• [EXERCISE]: Tally the lines of the data below that contain the string "computer". Give the tally and nothing else.

Saved data entries
◆ ◆ ◆

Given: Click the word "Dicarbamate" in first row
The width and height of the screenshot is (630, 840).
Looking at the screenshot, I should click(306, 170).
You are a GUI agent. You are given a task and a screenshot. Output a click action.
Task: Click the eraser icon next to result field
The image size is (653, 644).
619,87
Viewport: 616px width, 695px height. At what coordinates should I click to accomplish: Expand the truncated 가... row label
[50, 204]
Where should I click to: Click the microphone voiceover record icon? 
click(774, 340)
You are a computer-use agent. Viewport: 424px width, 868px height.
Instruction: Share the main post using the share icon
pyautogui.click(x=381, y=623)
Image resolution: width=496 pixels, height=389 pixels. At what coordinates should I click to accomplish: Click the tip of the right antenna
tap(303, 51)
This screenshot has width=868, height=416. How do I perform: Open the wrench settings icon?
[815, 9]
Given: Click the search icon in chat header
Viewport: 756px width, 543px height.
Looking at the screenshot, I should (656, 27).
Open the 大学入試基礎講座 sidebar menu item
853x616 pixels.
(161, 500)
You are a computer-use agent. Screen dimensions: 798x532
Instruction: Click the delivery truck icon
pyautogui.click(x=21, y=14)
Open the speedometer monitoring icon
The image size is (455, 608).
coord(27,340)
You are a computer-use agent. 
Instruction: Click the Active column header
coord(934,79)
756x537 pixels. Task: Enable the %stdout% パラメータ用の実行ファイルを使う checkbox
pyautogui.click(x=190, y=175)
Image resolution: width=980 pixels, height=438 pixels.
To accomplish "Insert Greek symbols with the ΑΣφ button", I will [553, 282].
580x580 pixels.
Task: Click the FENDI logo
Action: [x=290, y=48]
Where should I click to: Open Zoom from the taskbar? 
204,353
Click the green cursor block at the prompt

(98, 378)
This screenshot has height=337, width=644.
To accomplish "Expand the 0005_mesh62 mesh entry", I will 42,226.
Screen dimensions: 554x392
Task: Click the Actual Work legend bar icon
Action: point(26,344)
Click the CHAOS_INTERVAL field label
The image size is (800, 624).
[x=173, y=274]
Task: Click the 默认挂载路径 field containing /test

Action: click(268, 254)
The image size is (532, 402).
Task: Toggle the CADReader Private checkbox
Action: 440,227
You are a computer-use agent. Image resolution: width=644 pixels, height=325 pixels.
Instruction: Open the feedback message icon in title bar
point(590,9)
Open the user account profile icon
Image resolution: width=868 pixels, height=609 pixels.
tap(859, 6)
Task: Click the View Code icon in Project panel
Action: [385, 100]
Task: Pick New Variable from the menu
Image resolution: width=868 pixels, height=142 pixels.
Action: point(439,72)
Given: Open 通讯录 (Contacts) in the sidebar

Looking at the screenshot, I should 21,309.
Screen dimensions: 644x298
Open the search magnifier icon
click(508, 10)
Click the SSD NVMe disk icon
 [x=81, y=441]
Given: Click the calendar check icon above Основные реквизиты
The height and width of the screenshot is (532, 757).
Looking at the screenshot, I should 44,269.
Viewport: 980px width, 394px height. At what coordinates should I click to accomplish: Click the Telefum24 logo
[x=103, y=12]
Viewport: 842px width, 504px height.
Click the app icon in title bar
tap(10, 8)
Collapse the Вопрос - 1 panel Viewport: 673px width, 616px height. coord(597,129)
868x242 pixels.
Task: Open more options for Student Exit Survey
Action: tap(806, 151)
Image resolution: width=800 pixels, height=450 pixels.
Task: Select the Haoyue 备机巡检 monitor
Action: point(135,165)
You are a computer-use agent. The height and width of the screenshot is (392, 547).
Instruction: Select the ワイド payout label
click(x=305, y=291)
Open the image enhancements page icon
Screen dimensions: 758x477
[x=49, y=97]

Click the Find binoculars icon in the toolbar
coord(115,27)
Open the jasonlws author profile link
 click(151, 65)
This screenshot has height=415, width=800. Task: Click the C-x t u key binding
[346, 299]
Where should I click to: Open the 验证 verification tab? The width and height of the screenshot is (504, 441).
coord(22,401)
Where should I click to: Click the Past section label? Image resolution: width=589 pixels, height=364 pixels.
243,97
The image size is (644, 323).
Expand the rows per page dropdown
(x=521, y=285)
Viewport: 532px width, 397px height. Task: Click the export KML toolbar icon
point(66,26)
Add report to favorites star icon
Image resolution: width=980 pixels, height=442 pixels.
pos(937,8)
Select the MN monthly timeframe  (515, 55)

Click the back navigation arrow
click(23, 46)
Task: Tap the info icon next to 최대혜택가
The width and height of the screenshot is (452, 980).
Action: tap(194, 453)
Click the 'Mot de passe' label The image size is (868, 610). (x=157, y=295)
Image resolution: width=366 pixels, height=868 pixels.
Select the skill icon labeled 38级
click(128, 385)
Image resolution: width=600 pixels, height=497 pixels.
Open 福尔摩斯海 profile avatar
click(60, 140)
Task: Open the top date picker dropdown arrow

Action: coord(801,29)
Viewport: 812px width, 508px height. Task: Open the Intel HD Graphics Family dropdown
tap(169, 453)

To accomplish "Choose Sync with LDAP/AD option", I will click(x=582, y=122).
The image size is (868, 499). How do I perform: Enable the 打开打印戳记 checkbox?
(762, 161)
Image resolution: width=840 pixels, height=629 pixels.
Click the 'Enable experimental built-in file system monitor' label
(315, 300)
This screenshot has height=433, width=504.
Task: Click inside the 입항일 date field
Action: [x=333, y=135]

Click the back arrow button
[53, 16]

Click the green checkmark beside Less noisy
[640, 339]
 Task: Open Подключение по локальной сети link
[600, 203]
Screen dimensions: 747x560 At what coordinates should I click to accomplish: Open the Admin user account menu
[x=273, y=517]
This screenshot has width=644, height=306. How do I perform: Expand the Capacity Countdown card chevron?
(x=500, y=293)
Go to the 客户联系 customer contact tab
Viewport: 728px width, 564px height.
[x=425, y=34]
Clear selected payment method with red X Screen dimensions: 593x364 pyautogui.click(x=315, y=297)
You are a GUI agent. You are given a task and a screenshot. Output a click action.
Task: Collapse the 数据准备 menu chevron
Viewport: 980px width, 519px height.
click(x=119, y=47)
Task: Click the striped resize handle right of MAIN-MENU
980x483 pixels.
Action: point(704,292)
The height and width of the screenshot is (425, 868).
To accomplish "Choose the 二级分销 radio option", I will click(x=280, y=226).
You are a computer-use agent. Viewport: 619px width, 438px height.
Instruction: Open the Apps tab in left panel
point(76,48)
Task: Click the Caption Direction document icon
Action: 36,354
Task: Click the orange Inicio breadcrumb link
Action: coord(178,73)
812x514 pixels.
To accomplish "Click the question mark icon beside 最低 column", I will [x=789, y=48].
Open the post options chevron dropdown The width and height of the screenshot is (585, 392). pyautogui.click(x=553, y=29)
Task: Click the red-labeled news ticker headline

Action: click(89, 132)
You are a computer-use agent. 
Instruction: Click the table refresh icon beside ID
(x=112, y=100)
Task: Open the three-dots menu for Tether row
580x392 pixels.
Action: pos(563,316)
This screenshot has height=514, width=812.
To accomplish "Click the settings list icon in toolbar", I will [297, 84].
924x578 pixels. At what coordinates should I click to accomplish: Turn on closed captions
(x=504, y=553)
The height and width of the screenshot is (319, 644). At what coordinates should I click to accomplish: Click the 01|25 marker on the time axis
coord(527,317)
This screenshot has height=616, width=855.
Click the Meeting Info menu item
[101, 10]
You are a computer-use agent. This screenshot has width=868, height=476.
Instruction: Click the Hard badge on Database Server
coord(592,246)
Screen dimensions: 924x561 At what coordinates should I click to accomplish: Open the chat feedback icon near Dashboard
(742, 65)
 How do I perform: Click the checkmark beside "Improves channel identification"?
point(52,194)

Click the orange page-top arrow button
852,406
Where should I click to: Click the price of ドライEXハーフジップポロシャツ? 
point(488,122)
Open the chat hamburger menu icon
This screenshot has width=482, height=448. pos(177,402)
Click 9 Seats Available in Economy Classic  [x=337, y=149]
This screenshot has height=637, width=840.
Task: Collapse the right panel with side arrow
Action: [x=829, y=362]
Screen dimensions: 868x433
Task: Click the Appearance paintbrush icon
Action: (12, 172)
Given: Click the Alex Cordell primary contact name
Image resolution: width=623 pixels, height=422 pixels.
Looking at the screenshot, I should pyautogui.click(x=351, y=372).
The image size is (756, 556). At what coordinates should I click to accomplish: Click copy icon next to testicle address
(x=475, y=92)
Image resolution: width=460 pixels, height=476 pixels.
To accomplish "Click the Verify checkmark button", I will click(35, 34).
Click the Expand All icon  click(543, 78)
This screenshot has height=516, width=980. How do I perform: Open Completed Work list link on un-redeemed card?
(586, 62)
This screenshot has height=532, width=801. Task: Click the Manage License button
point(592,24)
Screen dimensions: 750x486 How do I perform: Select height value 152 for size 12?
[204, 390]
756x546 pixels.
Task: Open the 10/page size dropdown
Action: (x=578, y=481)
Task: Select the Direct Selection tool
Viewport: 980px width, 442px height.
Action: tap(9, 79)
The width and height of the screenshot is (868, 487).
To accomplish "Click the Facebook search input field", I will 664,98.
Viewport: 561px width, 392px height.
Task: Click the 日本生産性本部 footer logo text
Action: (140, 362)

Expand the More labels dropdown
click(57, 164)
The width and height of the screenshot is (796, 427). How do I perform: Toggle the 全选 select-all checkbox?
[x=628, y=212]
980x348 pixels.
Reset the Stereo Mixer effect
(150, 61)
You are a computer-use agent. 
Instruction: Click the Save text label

◆ ◆ ◆

• [RESPONSE]: 9